Could you output the entire listing without altering anything?

═════ Data provided

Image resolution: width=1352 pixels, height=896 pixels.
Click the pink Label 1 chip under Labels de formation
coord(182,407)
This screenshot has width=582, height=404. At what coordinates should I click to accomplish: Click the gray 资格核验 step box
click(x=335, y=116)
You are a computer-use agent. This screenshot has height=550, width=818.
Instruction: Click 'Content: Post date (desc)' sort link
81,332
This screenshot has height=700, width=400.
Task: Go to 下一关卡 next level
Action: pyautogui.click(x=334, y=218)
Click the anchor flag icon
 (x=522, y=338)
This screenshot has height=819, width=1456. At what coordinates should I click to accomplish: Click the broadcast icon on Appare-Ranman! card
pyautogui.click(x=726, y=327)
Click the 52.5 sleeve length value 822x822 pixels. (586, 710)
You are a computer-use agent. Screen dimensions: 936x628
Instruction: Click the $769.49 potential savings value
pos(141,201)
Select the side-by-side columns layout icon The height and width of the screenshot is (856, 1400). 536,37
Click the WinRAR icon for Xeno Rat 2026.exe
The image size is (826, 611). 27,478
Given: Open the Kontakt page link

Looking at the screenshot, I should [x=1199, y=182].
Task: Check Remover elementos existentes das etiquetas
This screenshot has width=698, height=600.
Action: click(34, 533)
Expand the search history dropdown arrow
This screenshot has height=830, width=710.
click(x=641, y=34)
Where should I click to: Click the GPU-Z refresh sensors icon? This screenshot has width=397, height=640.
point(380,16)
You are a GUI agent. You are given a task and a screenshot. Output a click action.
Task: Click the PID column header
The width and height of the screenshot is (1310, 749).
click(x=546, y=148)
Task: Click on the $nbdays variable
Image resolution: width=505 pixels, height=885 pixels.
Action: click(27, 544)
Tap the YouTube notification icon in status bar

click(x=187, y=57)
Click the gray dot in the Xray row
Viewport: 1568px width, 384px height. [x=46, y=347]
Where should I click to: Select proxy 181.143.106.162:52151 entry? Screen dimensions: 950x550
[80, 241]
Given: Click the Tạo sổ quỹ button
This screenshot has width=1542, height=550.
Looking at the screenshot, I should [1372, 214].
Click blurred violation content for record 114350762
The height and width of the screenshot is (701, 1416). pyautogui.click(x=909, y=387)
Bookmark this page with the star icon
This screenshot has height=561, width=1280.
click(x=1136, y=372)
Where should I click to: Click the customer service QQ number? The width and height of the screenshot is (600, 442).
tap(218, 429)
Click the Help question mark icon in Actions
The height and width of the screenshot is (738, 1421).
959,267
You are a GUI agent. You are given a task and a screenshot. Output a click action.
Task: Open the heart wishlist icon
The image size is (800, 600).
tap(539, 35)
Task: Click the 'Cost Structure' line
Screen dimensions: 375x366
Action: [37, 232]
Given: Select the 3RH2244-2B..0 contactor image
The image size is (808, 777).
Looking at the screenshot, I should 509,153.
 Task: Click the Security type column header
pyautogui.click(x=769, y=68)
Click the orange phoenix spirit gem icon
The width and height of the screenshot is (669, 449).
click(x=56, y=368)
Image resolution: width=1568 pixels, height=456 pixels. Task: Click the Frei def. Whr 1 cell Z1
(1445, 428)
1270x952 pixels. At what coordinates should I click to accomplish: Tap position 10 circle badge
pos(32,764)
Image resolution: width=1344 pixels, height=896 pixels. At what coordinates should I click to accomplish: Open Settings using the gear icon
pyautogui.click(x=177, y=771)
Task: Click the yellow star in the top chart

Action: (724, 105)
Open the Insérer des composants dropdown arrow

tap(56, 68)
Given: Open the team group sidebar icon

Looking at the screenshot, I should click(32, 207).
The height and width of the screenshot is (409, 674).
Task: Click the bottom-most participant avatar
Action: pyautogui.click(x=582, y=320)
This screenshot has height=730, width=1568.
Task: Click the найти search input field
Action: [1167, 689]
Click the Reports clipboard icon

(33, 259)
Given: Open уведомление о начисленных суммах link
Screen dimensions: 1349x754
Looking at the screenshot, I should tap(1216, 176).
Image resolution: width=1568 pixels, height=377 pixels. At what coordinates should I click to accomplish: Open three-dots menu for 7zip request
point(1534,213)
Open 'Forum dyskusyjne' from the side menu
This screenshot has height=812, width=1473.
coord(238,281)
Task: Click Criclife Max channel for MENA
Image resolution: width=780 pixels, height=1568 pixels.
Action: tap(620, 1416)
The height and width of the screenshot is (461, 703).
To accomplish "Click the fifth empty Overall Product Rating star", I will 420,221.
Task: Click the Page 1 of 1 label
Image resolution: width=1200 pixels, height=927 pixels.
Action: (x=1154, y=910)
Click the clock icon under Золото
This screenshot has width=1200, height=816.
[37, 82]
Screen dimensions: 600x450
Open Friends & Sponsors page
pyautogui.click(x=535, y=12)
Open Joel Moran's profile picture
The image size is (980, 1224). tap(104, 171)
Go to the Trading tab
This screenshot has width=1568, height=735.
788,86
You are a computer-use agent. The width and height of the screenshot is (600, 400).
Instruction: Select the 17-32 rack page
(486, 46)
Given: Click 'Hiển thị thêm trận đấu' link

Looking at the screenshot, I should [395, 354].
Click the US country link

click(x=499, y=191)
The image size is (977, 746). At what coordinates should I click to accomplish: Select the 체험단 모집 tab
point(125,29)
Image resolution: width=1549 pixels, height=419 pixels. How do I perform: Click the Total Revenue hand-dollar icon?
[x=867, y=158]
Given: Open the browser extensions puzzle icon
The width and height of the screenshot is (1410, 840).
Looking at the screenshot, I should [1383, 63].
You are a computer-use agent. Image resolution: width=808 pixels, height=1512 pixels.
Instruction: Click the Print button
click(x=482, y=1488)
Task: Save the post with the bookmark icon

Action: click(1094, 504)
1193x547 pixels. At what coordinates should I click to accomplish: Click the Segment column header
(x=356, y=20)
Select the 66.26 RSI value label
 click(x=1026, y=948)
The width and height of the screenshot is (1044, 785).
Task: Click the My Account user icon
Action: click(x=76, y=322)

══════════

» Solved exercise
Image resolution: width=1352 pixels, height=896 pixels.
Click the pink Label 1 chip under Labels de formation
coord(182,407)
This screenshot has width=582, height=404. At what coordinates should I click to accomplish: Click the gray 资格核验 step box
click(x=335, y=116)
You are a computer-use agent. This screenshot has height=550, width=818.
Instruction: Click 'Content: Post date (desc)' sort link
81,332
This screenshot has height=700, width=400.
Task: Go to 下一关卡 next level
Action: pyautogui.click(x=334, y=218)
Click the anchor flag icon
 (x=522, y=338)
This screenshot has height=819, width=1456. At what coordinates should I click to accomplish: Click the broadcast icon on Appare-Ranman! card
pyautogui.click(x=726, y=327)
Click the 52.5 sleeve length value 822x822 pixels. (586, 710)
You are a computer-use agent. Screen dimensions: 936x628
Instruction: Click the $769.49 potential savings value
pos(141,201)
Select the side-by-side columns layout icon The height and width of the screenshot is (856, 1400). 536,37
Click the WinRAR icon for Xeno Rat 2026.exe
The image size is (826, 611). 27,478
Given: Open the Kontakt page link

Looking at the screenshot, I should [x=1199, y=182].
Task: Check Remover elementos existentes das etiquetas
This screenshot has width=698, height=600.
Action: click(34, 533)
Expand the search history dropdown arrow
This screenshot has height=830, width=710.
click(x=641, y=34)
Where should I click to: Click the GPU-Z refresh sensors icon? This screenshot has width=397, height=640.
point(380,16)
You are a GUI agent. You are given a task and a screenshot. Output a click action.
Task: Click the PID column header
The width and height of the screenshot is (1310, 749).
click(x=546, y=148)
Task: Click on the $nbdays variable
Image resolution: width=505 pixels, height=885 pixels.
Action: click(27, 544)
Tap the YouTube notification icon in status bar

click(x=187, y=57)
Click the gray dot in the Xray row
Viewport: 1568px width, 384px height. [x=46, y=347]
Where should I click to: Select proxy 181.143.106.162:52151 entry? Screen dimensions: 950x550
[80, 241]
Given: Click the Tạo sổ quỹ button
This screenshot has width=1542, height=550.
Looking at the screenshot, I should [1372, 214].
Click blurred violation content for record 114350762
The height and width of the screenshot is (701, 1416). pyautogui.click(x=909, y=387)
Bookmark this page with the star icon
This screenshot has height=561, width=1280.
click(x=1136, y=372)
Where should I click to: Click the customer service QQ number? The width and height of the screenshot is (600, 442).
tap(218, 429)
Click the Help question mark icon in Actions
The height and width of the screenshot is (738, 1421).
959,267
You are a GUI agent. You are given a task and a screenshot. Output a click action.
Task: Open the heart wishlist icon
The image size is (800, 600).
tap(539, 35)
Task: Click the 'Cost Structure' line
Screen dimensions: 375x366
Action: [37, 232]
Given: Select the 3RH2244-2B..0 contactor image
The image size is (808, 777).
Looking at the screenshot, I should 509,153.
 Task: Click the Security type column header
pyautogui.click(x=769, y=68)
Click the orange phoenix spirit gem icon
The width and height of the screenshot is (669, 449).
click(x=56, y=368)
Image resolution: width=1568 pixels, height=456 pixels. Task: Click the Frei def. Whr 1 cell Z1
(1445, 428)
1270x952 pixels. At what coordinates should I click to accomplish: Tap position 10 circle badge
pos(32,764)
Image resolution: width=1344 pixels, height=896 pixels. At what coordinates should I click to accomplish: Open Settings using the gear icon
pyautogui.click(x=177, y=771)
Task: Click the yellow star in the top chart

Action: (724, 105)
Open the Insérer des composants dropdown arrow

tap(56, 68)
Given: Open the team group sidebar icon

Looking at the screenshot, I should click(32, 207).
The height and width of the screenshot is (409, 674).
Task: Click the bottom-most participant avatar
Action: pyautogui.click(x=582, y=320)
This screenshot has height=730, width=1568.
Task: Click the найти search input field
Action: [1167, 689]
Click the Reports clipboard icon

(33, 259)
Given: Open уведомление о начисленных суммах link
Screen dimensions: 1349x754
Looking at the screenshot, I should tap(1216, 176).
Image resolution: width=1568 pixels, height=377 pixels. At what coordinates should I click to accomplish: Open three-dots menu for 7zip request
point(1534,213)
Open 'Forum dyskusyjne' from the side menu
This screenshot has height=812, width=1473.
coord(238,281)
Task: Click Criclife Max channel for MENA
Image resolution: width=780 pixels, height=1568 pixels.
Action: tap(620, 1416)
The height and width of the screenshot is (461, 703).
To accomplish "Click the fifth empty Overall Product Rating star", I will 420,221.
Task: Click the Page 1 of 1 label
Image resolution: width=1200 pixels, height=927 pixels.
Action: (x=1154, y=910)
Click the clock icon under Золото
This screenshot has width=1200, height=816.
[37, 82]
Screen dimensions: 600x450
Open Friends & Sponsors page
pyautogui.click(x=535, y=12)
Open Joel Moran's profile picture
The image size is (980, 1224). tap(104, 171)
Go to the Trading tab
This screenshot has width=1568, height=735.
788,86
You are a computer-use agent. The width and height of the screenshot is (600, 400).
Instruction: Select the 17-32 rack page
(486, 46)
Given: Click 'Hiển thị thêm trận đấu' link

Looking at the screenshot, I should [395, 354].
Click the US country link

click(x=499, y=191)
The image size is (977, 746). At what coordinates should I click to accomplish: Select the 체험단 모집 tab
point(125,29)
Image resolution: width=1549 pixels, height=419 pixels. How do I perform: Click the Total Revenue hand-dollar icon?
[x=867, y=158]
Given: Open the browser extensions puzzle icon
The width and height of the screenshot is (1410, 840).
Looking at the screenshot, I should [1383, 63].
You are a computer-use agent. Image resolution: width=808 pixels, height=1512 pixels.
Instruction: Click the Print button
click(x=482, y=1488)
Task: Save the post with the bookmark icon

Action: click(1094, 504)
1193x547 pixels. At what coordinates should I click to accomplish: Click the Segment column header
(x=356, y=20)
Select the 66.26 RSI value label
 click(x=1026, y=948)
The width and height of the screenshot is (1044, 785).
Task: Click the My Account user icon
Action: click(x=76, y=322)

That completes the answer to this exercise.